*** Opening Records for this exercise ***
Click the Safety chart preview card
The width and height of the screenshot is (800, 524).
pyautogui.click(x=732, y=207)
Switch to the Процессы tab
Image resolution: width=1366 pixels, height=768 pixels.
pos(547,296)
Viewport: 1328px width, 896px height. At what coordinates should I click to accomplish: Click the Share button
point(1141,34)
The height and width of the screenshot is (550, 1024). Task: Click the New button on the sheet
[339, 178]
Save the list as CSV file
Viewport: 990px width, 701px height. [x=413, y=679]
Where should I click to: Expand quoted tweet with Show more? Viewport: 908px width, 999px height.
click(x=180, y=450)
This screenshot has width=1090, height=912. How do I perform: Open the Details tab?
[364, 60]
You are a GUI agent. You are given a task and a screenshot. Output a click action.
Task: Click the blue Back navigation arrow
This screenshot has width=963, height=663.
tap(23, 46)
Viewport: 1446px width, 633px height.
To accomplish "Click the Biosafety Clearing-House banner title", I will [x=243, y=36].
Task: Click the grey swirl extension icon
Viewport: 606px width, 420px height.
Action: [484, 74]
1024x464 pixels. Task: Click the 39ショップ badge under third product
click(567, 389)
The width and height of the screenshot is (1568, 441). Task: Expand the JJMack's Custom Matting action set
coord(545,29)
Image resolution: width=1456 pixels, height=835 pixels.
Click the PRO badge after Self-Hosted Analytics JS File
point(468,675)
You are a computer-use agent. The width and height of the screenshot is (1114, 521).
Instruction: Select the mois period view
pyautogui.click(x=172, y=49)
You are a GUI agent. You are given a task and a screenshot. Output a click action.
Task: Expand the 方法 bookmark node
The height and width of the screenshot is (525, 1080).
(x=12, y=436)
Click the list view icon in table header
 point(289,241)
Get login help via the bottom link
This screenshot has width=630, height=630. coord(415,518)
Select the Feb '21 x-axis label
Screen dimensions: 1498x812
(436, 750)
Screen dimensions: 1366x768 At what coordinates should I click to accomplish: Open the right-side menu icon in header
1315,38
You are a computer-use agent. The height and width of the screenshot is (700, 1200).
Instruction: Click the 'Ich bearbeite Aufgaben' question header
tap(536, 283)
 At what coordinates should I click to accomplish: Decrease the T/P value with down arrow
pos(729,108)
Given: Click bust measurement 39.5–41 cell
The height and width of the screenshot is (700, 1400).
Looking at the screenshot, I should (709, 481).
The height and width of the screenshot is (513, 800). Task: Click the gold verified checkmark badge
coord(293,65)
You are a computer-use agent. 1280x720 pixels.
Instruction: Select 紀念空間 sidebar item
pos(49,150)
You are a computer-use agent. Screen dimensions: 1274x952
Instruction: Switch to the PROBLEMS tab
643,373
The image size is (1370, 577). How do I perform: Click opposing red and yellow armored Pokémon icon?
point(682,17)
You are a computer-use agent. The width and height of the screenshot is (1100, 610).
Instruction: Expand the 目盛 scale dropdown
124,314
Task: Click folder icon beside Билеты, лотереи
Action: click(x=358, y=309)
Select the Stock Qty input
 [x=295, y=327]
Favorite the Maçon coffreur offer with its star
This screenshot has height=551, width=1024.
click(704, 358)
*** Closing Records for this exercise ***
The answer must be a word-for-word restatement of the records.

Click the Safety chart preview card
The width and height of the screenshot is (800, 524).
pyautogui.click(x=732, y=207)
Switch to the Процессы tab
Image resolution: width=1366 pixels, height=768 pixels.
pos(547,296)
Viewport: 1328px width, 896px height. At what coordinates should I click to accomplish: Click the Share button
point(1141,34)
The height and width of the screenshot is (550, 1024). Task: Click the New button on the sheet
[339, 178]
Save the list as CSV file
Viewport: 990px width, 701px height. [x=413, y=679]
Where should I click to: Expand quoted tweet with Show more? Viewport: 908px width, 999px height.
click(x=180, y=450)
This screenshot has width=1090, height=912. How do I perform: Open the Details tab?
[364, 60]
You are a GUI agent. You are given a task and a screenshot. Output a click action.
Task: Click the blue Back navigation arrow
This screenshot has width=963, height=663.
tap(23, 46)
Viewport: 1446px width, 633px height.
To accomplish "Click the Biosafety Clearing-House banner title", I will [x=243, y=36].
Task: Click the grey swirl extension icon
Viewport: 606px width, 420px height.
Action: [484, 74]
1024x464 pixels. Task: Click the 39ショップ badge under third product
click(567, 389)
The width and height of the screenshot is (1568, 441). Task: Expand the JJMack's Custom Matting action set
coord(545,29)
Image resolution: width=1456 pixels, height=835 pixels.
Click the PRO badge after Self-Hosted Analytics JS File
point(468,675)
You are a computer-use agent. The width and height of the screenshot is (1114, 521).
Instruction: Select the mois period view
pyautogui.click(x=172, y=49)
You are a GUI agent. You are given a task and a screenshot. Output a click action.
Task: Expand the 方法 bookmark node
The height and width of the screenshot is (525, 1080).
(x=12, y=436)
Click the list view icon in table header
 point(289,241)
Get login help via the bottom link
This screenshot has width=630, height=630. coord(415,518)
Select the Feb '21 x-axis label
Screen dimensions: 1498x812
(436, 750)
Screen dimensions: 1366x768 At what coordinates should I click to accomplish: Open the right-side menu icon in header
1315,38
You are a computer-use agent. The height and width of the screenshot is (700, 1200).
Instruction: Click the 'Ich bearbeite Aufgaben' question header
tap(536, 283)
 At what coordinates should I click to accomplish: Decrease the T/P value with down arrow
pos(729,108)
Given: Click bust measurement 39.5–41 cell
The height and width of the screenshot is (700, 1400).
Looking at the screenshot, I should (709, 481).
The height and width of the screenshot is (513, 800). Task: Click the gold verified checkmark badge
coord(293,65)
You are a computer-use agent. 1280x720 pixels.
Instruction: Select 紀念空間 sidebar item
pos(49,150)
You are a computer-use agent. Screen dimensions: 1274x952
Instruction: Switch to the PROBLEMS tab
643,373
The image size is (1370, 577). How do I perform: Click opposing red and yellow armored Pokémon icon?
point(682,17)
You are a computer-use agent. The width and height of the screenshot is (1100, 610).
Instruction: Expand the 目盛 scale dropdown
124,314
Task: Click folder icon beside Билеты, лотереи
Action: click(x=358, y=309)
Select the Stock Qty input
 [x=295, y=327]
Favorite the Maçon coffreur offer with its star
This screenshot has height=551, width=1024.
click(704, 358)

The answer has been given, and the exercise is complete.